Introducing the electoral bonds scheme in Union Budget 2017-18, the then finance minister, Arun Jaitley, had underlined that transparency in political funding is fundamental to the fairness of the election process. However, rather than helping clean up the shadowy world of poll finance, the electoral bonds scheme, which Jaitley had called the first step, had, over the years, invited criticism for increasing the system’s opacity. Concerns over the scheme’s structure based on anonymous donations were voiced even by the Election Commission and the Reserve Bank of India. The bonds allowed donors and parties to keep their association hidden from the public — the State Bank of India, a government-owned bank, and not an independent institution like the RBI, could track the donations. The Supreme Court’s decision to strike down the changes in the law introduced to create electoral bonds is, therefore, enormously welcome, especially because it is anchored in the citizen’s right to know.

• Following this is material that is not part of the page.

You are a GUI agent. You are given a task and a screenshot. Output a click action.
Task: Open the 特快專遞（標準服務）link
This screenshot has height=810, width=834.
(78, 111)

A five-judge bench headed by Chief Justice D Y Chandrachud ruled that the donor secrecy provision is “unconstitutional” and “arbitrary and violative of Article 14”. CJI Chandrachud set the tone for the verdict by stressing that,“information about funding of political parties is essential for the effective exercise of the choice of voting.” In the name of informational privacy, electoral bonds restrict the Right to Information to an unacceptable extent, the bench held unanimously.

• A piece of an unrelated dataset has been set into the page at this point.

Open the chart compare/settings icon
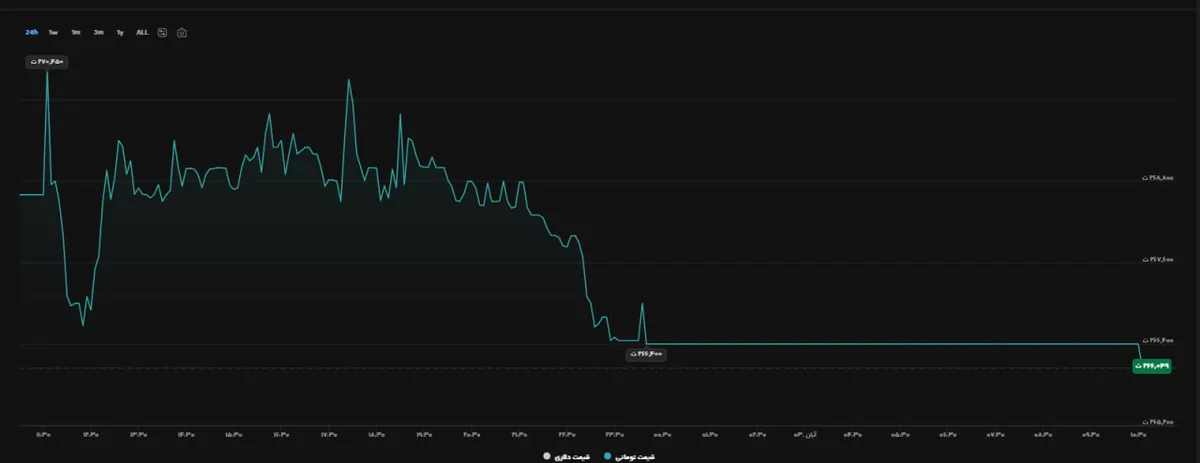This screenshot has height=463, width=1200. pos(162,32)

Studies by the Association for Democratic Reforms show that the BJP garnered the lion’s share of the bonds issued in the first tranche. Analysis of declaration data shows that in the six years since the scheme was introduced, around 55 per cent of the funds extended through the bonds have gone to the BJP — Congress came a distant second with less than 10 per cent. A report in this paper in November 2019 revealed the lopsided nature of this financing system — electoral bonds with denominations of Rs 1 crore accounted for more than 91 per cent of the Rs 5,896 crore raised in the first 11 phases of the sale of bonds. All this lent credence to allegations of corruption and cronyism, and perceptions of an uneven playing field. The government maintained that donor anonymity was necessary to shield contributors from potential retribution. But as the five-judge bench pointed out, “at a primary level, political contributions… enhance access to legislators. This access also translates to influence over policy making. There is also a legitimate possibility that financial contributions to a political party would lead to a quid pro quo arrangement because of the close nexus between money and politics.” The court has also pointed out that the ability of a company to influence the electoral process through political contributions is much higher when compared to that of an individual — both in terms of the quantum of money contributed, and the purpose of such contributions.
Attempts to make political funding more transparent must continue. As the SC has said, “There are means other than electoral bonds to achieve that purpose”. The government must be guided by the principles of transparency and accountability as it gives the issue a deeper look. That’s the central message of the SC’s landmark verdict.